━━━━━ Task input
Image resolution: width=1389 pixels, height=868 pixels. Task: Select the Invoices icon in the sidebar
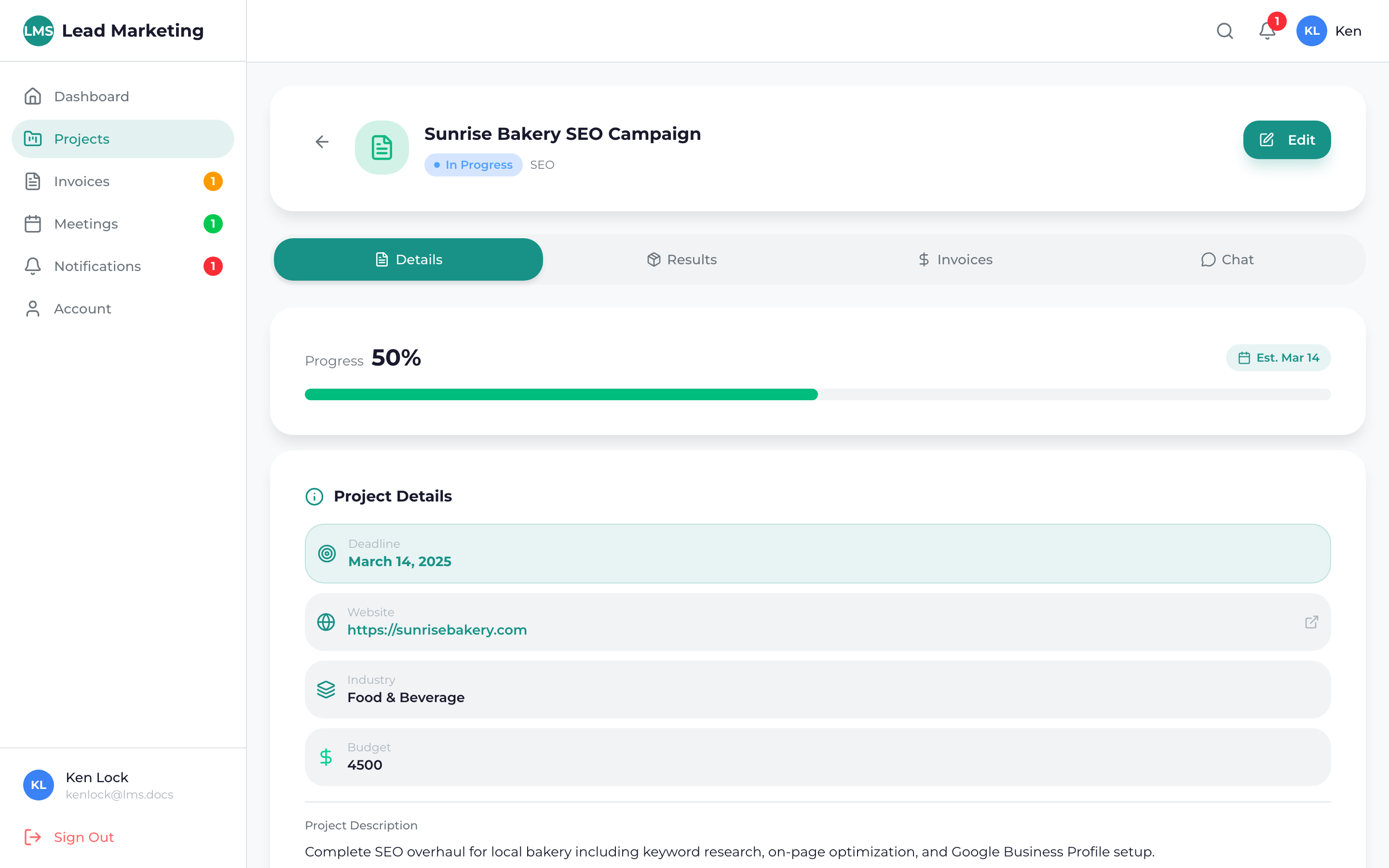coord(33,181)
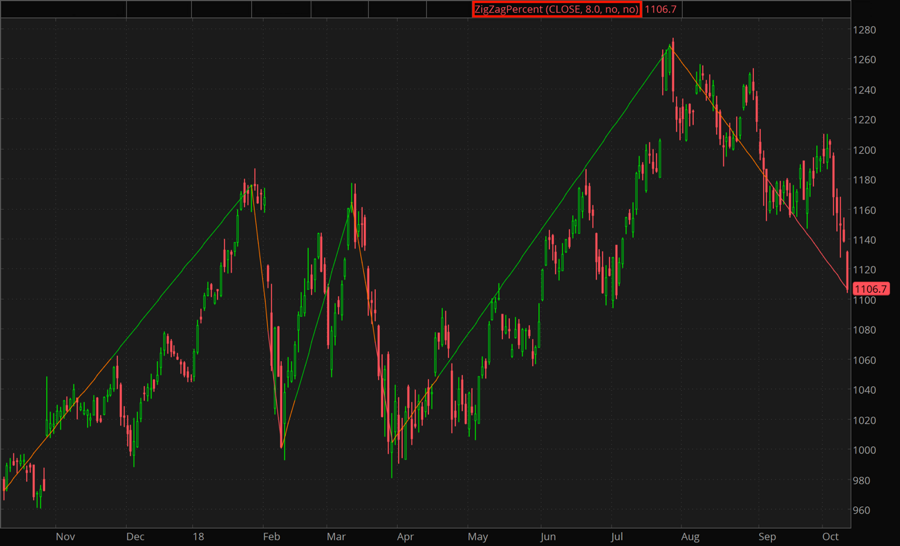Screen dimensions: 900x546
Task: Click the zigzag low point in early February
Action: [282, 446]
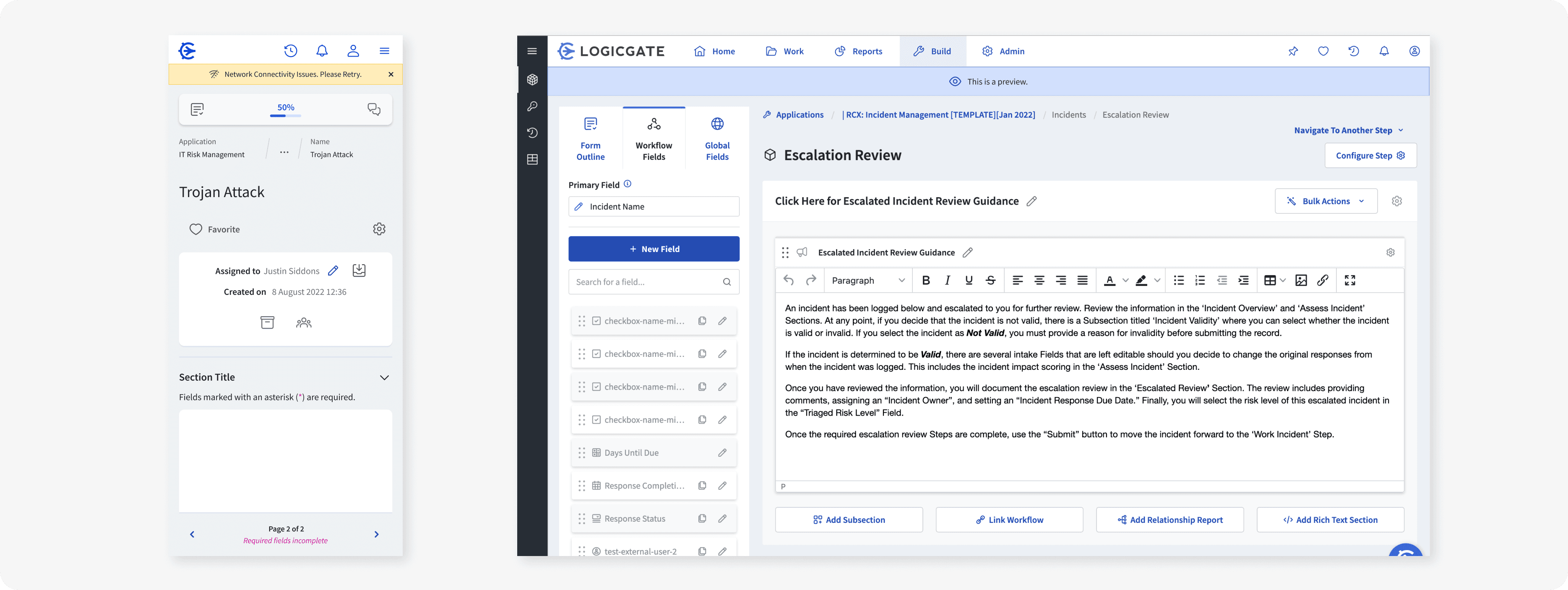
━━━━━━━━━━
• _Problem description_: Copy out every line of the rows above word for word, leaving out the pictures.

• _Finished exercise_:
Image resolution: width=1389 pixels, height=868 pixels. Task: Select the Invoices icon in the sidebar
coord(33,181)
Screen dimensions: 900x546
Task: Click the zigzag low point in early February
Action: [282, 446]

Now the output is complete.